Mechanical simulation study of postoperative displacement of trochanteric fractures using the finite element method

Journal of Orthopaedic Surgery and Research201813:300

https://doi.org/10.1186/s13018-018-1011-y

  • Received: 13 September 2018
  • Accepted: 19 November 2018
  • Published:

Abstract

Background

Femoral trochanteric fractures are common among older adults. In the reduction of trochanteric fractures, acquiring the support of the anterior cortex at the fracture site on lateral view immediately after surgery is important. However, even if the cortical support is acquired, postoperative displacement due to the loss of this support often occurs. This study aimed to investigate local stress distribution in several trochanteric fracture models and to evaluate risk factors for postoperative displacement using the finite element (FE) method.

Methods

Displaced two-fragment fracture models with an angulation deformity at the fracture site and a non-displaced two-fragment fracture model were constructed. The models with an angulation deformity were of two types, one with the proximal fragment directed backward (type A) and the other with the proximal fragment rotated forward from the femoral neck axis (type B). Thereafter, FE models of the femur and a sliding hip screw mounted on a 135° three-hole side-plate were constructed. A 2010-N load was applied to the femoral head, and a 1086-N load was applied to the greater trochanter. Under this condition, the maximum value of the von Mises stress distribution and the amount of displacement of the femoral head vertex in the distal direction were investigated.

Results

A larger maximum stress value at the medial femoral neck cortex and a higher amount of displacement in the distal direction were particularly recognized in type A models. These results indicate that microstructural damage was larger in type A models and that type A fracture alignment may be particularly related to fracture collapse and subsequent postoperative displacement.

Conclusion

Even if support of the anterior cortex at the fracture site on lateral view is acquired immediately after surgery, caution is necessary for cases in which the proximal fragment is directed backward in the postoperative displacement from the viewpoint of the biomechanics of the FE method.

Keywords

  • Finite element method
  • Trochanteric fracture
  • Sliding hip screw
  • Angulation deformity
  • Postoperative displacement

Background

Femoral trochanteric fractures are common among older adults. These fractures are closely related to osteoporosis due to aging and can become a serious public health challenge with the trend of population senility worldwide [1]. Early rigid fixation is necessary for femoral trochanteric fractures, and patients should participate in rehabilitation as soon as possible to reduce the complications associated with long-term immobilization [2].

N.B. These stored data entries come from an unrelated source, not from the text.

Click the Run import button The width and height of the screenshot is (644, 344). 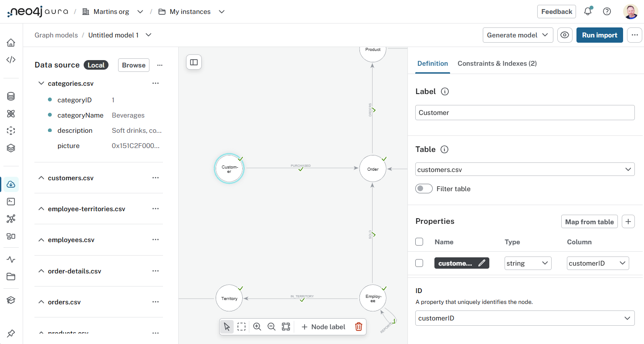[600, 35]
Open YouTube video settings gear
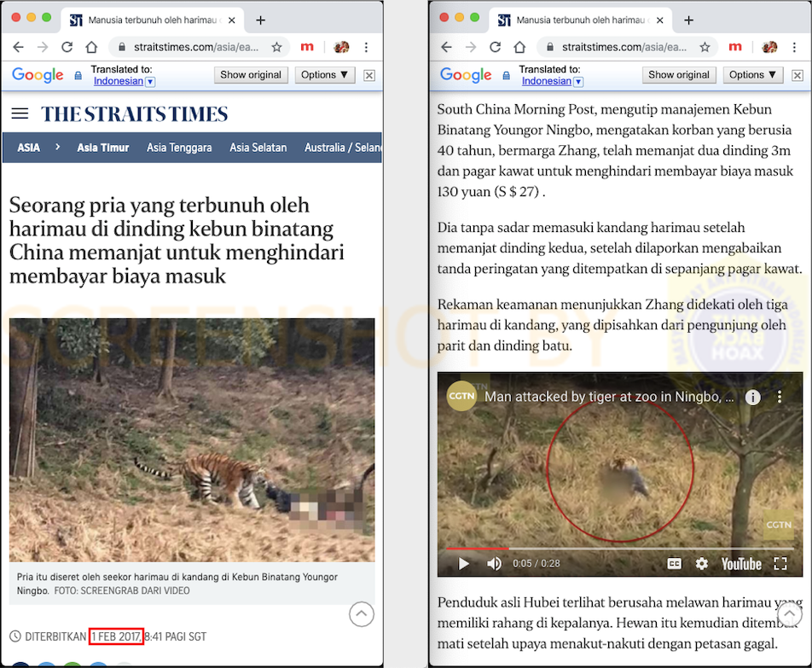Screen dimensions: 812x668 point(701,563)
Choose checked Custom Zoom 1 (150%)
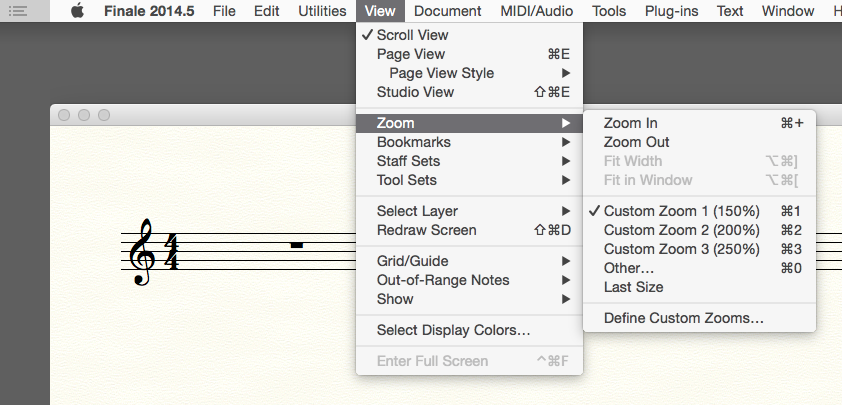This screenshot has height=405, width=842. point(681,211)
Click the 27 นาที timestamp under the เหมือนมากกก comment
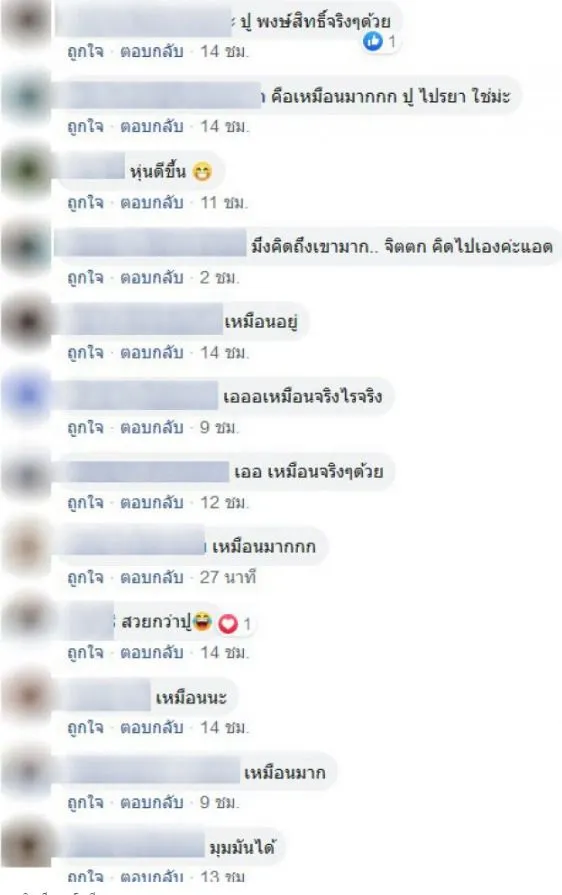This screenshot has width=562, height=895. coord(228,577)
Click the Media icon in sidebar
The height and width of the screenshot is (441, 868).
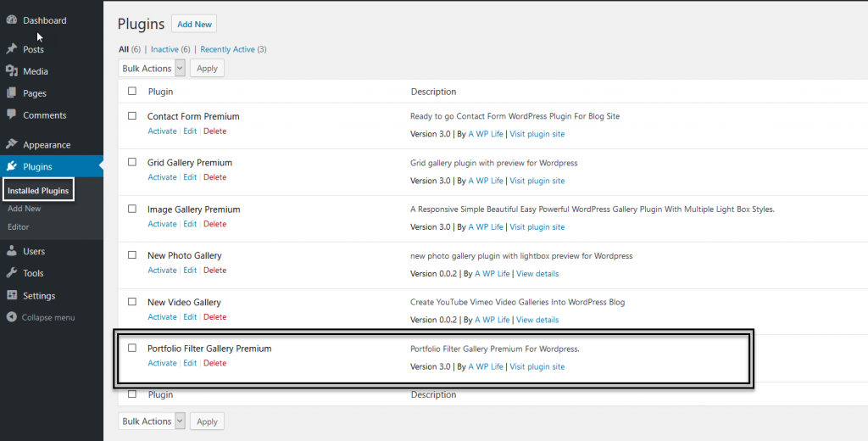[x=12, y=71]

A variety of implants have been used for internal fixation of femoral trochanteric fractures. Recently, plates and sliding screws have been the most commonly used implants for fixation and are currently the gold standard [35]. In our clinical cases, we used a sliding hip screw (SHS) mounted on a 135° three-hole side-plate device. This device was designed in such a way that impaction at the fracture site was controlled by the gliding screw [6], and stable contact at the fracture site was acquired during the postoperative period [7]. Controlled fracture impaction occurs when SHS contributes to axial and torsional stability in addition to sliding capability [8]. Several complications such as fracture collapse, failure of internal fixation, and non-union occur in cases wherein fracture reduction is suboptimal or is not maintained and the sliding effect is not functional [9].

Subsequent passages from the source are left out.